“Vamos parar de falar mal do Brasil. Vamos destacar o que nós temos de bom e valorizar o que é nosso”, empresária Luiza Trajano na 6o. plenária do Conselhão, em 4/12/2025
“A conquista do poder cultural é prévia, e isso se consegue mediante a ação concertada dos intelectuais, chamados orgânicos, infiltrados em todos os meios de comunicação, expressão e universitários”, Antônio Gramsci [dos “Cadernos” ]
Por
Paulo Elpidio de Menezes Neto
O Conselhäo — Conselho de Desenvolvimento Econômico e Social Sustentável — entrou por um lapso da nossa indiferença no texto Constitucional. Criado em 2003, no primeiro governo Lula, foi extinto em 2019, com Bolsonaro e ressuscitado em 2023.
O adjetivo “sustentável” trai a sua inspiração ideológica e sugere a sua natureza intervencionista em matérias da estrita alçada de outros Poderes. Dentre eles e sobretudo o Poder Leguslativo.
O Conselhão é um artifício institucional, um ” by pass” crítico, espécie de fissão do sistema representativo, o coletivo que traz as características dos colegiados formados por cooptação e designação do Poder Executivo.
Na URSS, com o bolchevismo triunfante, esse arcabouço autoritário recebeu a designação de “soviet”, sob a aparência de um colegiado composto mediante nomeação. Movimentos sociais, sindicatos, representações profissionais, associação de empresários indicam nomes, segundo critérios fixados no decreto que criou esse coletivo, nascido no tamanho necessário para acomodar segmentos múltiplos da sociedade., na medida das suas ambiciosas missões.

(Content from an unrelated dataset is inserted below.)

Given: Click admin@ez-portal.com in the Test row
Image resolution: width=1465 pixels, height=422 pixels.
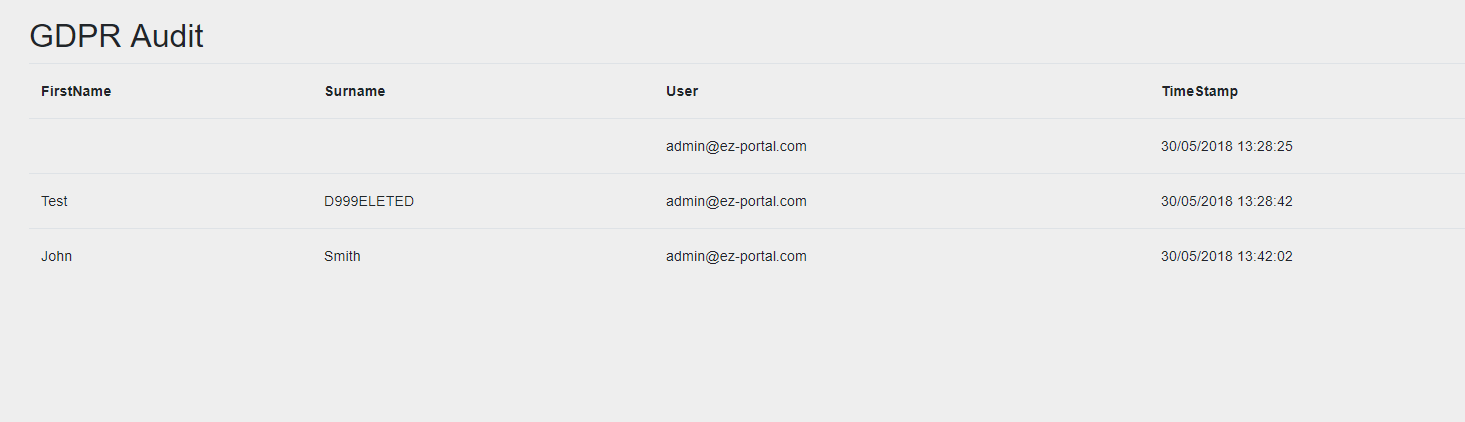Looking at the screenshot, I should point(736,201).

Nos documentos que explicam as competências do CNDESS, fica assente que a ele competirá “atuar na formulação e no impacto das diretrizes nacionais”.
O panorama apresentado, como se fora uma ponte para o infinito, mostra os poderes desse órgão e a amplitude de campo e de competências, sob subordinação direta da presidência da República. Nele se corporificam ideias e propósitosna, conforme a concepção e o estilo do projeto orweliano de um “big brother”.

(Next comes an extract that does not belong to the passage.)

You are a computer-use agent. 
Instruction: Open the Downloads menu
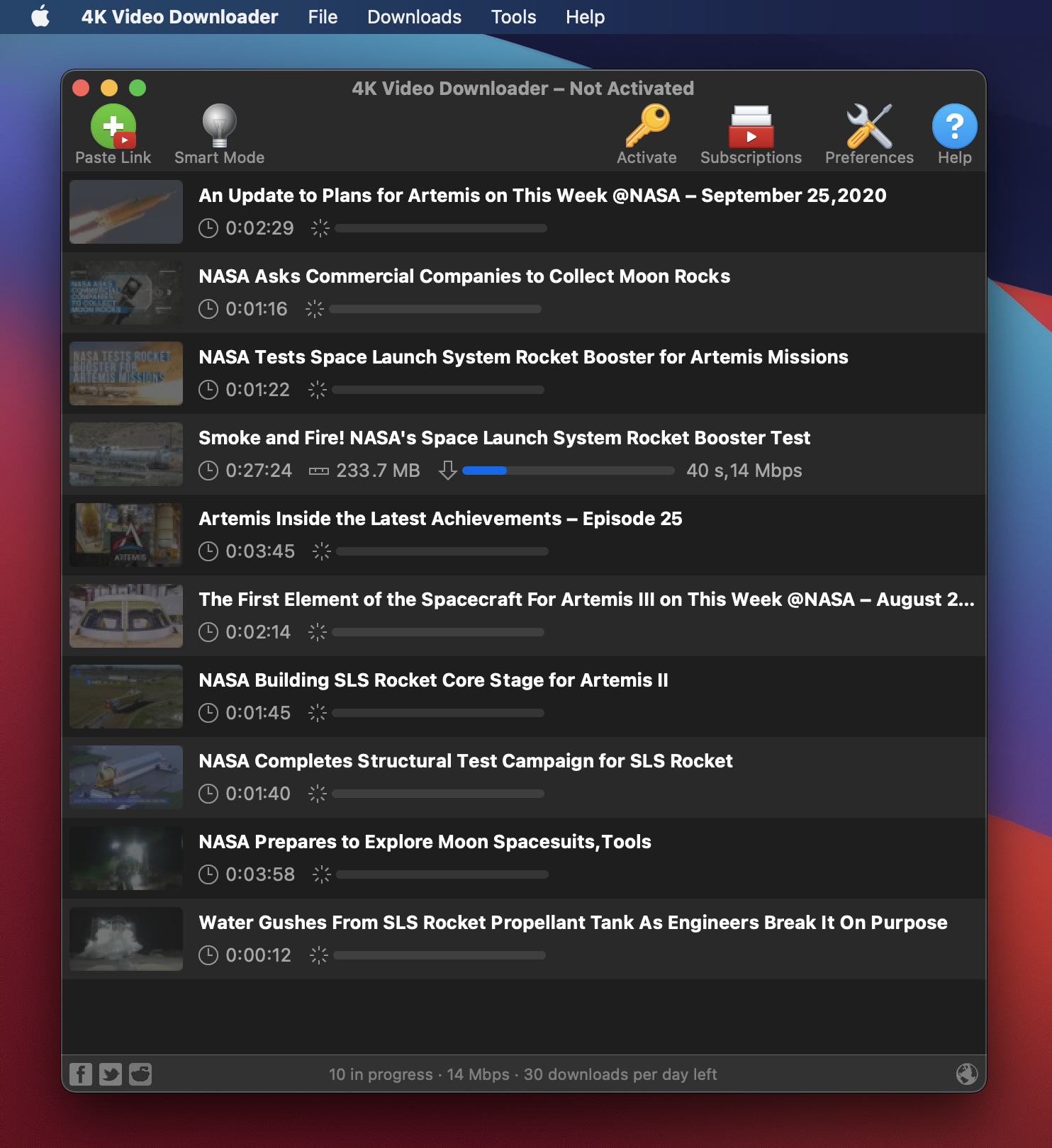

A um observador atento, com algumas informações mínimas, ficará entendido que o Conselhão representa um desvio e o arremate de dois principios republicanos fundamentais: o da representação e o do mandato. Por via eleitoral da qual participarão os cidadãos e as cidadãs, nos termos fixados pela Constituição e pelas leis.
O CNDESS, Centrão para os companheiros de jornada, traz o travo de um enclave autoritário, ignora o Congresso Nacional e a representação parlamentar e, por via de consequência, em escala nacional, as assembleias estaduais e câmeras municipais. Apaga vários dispositivos constitucionais, sem que os tribunais, os juristas, a mídia, a Universidade e o Congresso Nacional tenham dado mostra do menor incômodo, sequer tenham esboçado um gesto de surpresa educada.
Quanto mais não for, haverá de representar e desempenhar o papel de mecanismo de pressão poderoso como instrumento ideológico sobre o sistema político e o princípio democrático da democracia representativa e do mandato.